The single word that best describes her writing is “provocative”. She slams a number of movies generally considered classics (West Side Story, Hiroshima Mon Amour, La Dolce Vita, 8 1/2, This Sporting Life). She also strongly criticizes other film critics, especially Bosley Crowther of The New York Times and the group of critics who subscribed to the auteur theory (film is all about the director). Her favorite films from this period include Truffaut’s Shoot the Piano Player and Jules and Jim, Godard’s Breathless, Jean Renoir’s Grand Illusion and Bergman’s Smiles of a Summer Night (“perfect”). She loves Antonioni’s L’Avventura but hates his La Notte.

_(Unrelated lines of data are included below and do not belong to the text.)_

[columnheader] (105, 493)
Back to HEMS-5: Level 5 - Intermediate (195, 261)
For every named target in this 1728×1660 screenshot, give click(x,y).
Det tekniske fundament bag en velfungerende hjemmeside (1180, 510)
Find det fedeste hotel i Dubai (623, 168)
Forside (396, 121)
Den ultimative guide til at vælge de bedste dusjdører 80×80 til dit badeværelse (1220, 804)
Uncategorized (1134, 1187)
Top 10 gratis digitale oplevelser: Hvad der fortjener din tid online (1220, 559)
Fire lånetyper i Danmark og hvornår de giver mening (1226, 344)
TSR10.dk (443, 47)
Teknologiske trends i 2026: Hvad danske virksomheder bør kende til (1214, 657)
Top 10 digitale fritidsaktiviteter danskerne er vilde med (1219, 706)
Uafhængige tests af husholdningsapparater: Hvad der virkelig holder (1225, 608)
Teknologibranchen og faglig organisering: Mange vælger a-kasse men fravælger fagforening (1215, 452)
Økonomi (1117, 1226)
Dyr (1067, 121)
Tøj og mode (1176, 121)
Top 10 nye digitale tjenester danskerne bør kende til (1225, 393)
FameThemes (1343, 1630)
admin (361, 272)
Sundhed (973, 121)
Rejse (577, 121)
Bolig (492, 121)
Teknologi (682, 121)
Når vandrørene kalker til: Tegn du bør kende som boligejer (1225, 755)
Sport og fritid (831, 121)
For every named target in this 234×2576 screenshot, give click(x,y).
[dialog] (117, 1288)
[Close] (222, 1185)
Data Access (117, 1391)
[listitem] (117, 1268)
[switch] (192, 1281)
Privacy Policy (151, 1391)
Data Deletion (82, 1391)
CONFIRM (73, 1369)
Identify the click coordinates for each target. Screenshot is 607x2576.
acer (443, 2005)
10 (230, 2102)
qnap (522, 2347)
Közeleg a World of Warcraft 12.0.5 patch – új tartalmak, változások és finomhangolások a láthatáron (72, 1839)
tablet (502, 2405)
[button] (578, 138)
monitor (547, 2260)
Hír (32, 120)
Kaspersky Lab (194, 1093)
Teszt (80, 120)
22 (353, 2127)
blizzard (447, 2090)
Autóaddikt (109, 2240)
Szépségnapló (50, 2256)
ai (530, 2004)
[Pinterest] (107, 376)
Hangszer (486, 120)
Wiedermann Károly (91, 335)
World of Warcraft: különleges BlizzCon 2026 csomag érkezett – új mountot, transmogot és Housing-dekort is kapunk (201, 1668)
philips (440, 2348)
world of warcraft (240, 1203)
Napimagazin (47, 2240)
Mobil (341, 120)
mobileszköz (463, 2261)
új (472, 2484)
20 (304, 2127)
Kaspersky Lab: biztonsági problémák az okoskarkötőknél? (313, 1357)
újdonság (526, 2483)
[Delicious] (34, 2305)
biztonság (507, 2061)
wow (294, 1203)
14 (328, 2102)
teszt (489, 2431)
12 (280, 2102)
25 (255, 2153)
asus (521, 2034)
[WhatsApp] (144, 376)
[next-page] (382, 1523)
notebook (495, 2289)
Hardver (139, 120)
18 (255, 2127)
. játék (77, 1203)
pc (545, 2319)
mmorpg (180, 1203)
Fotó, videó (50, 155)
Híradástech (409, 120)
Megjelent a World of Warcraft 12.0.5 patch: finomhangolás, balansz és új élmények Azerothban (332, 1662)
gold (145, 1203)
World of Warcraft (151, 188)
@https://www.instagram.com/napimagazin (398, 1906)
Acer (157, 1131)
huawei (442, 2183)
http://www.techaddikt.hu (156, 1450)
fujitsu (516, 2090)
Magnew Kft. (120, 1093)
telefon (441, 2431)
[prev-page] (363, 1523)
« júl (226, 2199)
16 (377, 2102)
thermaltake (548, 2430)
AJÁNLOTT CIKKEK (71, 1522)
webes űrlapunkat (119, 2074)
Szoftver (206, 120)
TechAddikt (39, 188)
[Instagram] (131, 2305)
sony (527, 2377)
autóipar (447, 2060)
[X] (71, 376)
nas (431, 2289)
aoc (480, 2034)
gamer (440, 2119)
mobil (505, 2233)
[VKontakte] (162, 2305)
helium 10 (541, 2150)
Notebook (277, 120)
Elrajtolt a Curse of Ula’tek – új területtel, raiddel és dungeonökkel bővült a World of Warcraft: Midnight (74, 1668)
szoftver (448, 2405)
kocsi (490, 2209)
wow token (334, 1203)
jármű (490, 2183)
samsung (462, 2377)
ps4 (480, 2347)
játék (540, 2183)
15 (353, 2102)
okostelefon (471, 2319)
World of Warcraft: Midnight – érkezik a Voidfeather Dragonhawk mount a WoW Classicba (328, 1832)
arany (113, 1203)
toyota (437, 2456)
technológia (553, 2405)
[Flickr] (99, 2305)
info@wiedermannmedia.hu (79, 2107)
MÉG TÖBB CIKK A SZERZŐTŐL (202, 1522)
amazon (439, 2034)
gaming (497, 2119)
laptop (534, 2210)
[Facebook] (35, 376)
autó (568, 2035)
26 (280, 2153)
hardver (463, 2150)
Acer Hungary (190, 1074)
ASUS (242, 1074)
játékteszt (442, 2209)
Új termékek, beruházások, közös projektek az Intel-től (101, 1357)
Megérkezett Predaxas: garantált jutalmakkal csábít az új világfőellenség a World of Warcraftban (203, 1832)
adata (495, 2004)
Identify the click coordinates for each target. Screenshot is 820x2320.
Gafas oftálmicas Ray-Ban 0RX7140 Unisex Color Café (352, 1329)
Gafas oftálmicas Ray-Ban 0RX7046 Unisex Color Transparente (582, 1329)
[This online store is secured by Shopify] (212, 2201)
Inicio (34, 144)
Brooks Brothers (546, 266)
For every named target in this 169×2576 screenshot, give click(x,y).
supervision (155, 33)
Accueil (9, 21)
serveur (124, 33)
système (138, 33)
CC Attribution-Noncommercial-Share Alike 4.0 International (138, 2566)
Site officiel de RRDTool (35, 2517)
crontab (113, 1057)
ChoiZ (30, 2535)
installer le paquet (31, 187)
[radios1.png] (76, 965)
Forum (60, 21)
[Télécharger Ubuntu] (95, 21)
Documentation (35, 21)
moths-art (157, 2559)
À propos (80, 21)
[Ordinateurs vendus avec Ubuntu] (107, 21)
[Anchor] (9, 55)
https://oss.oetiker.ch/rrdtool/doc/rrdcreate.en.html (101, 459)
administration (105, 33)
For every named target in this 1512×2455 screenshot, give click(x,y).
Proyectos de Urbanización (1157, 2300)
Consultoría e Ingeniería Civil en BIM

Kael appreciates many popular American classics but thinks the films of the 50s and 60s that have mass appeal tend to be formulaic. She loves a number of movies that appealed to “art house” audiences but makes fun of art house patrons who take obscurity and complexity to be artistic or “deep”. Here she is on her chosen profession:

The role of the critic is to help people see what is in the work, what is in it that shouldn’t be, what is not in it that could be. He is a good critic if he helps people understand more about the work than they could see for themselves; he is a great critic, if by his understanding and feeling for the work, by his passion, he can excite people so that they want to experience more of the art that is there, waiting to be seized. He is not necessarily a bad critic if he makes errors in judgment. (Infallible taste is inconceivable; what could it be measured against?) He is a bad critic if he does not awaken the curiosity, enlarge the interests and understanding of his audience. The art of the critic is to transmit his knowledge of and enthusiasm for art to others [308].

I disagreed with a number of her opinions (in some cases, she seems to think a movie misfires because she would have preferred it to be about someone else), but she certainly communicated her enthusiasm to me. So far, I’ve watched a relatively obscure Japanese film she recommended, Kagi or Odd Obsession, about a husband who tries to regain his sexual powers by getting his wife to have sex with their prospective son-in-law, and I’m planning to watch another one, Fires on the Plain. The latter is about Japanese soldiers undergoing pain and privation and doing horrible things in the Philippines at the end of World War 2. She called it a “masterpiece”, writing that “it has the disturbing power of great art: it doesn’t leave you quite the same”. 

After watching Odd Obsession, I read her review again. She did indeed see more in the movie than I did (not a surprise). If I make it through Fires on the Plain, I’ll see if she saw more in that one too.

Note:  Someone identified as “Not Pauline Kael” has posted what certainly seem to be Kael’s reviews from I Lost It at the Movies, including the ones for Odd Obsession and Fires on the Plain. They are worth reading.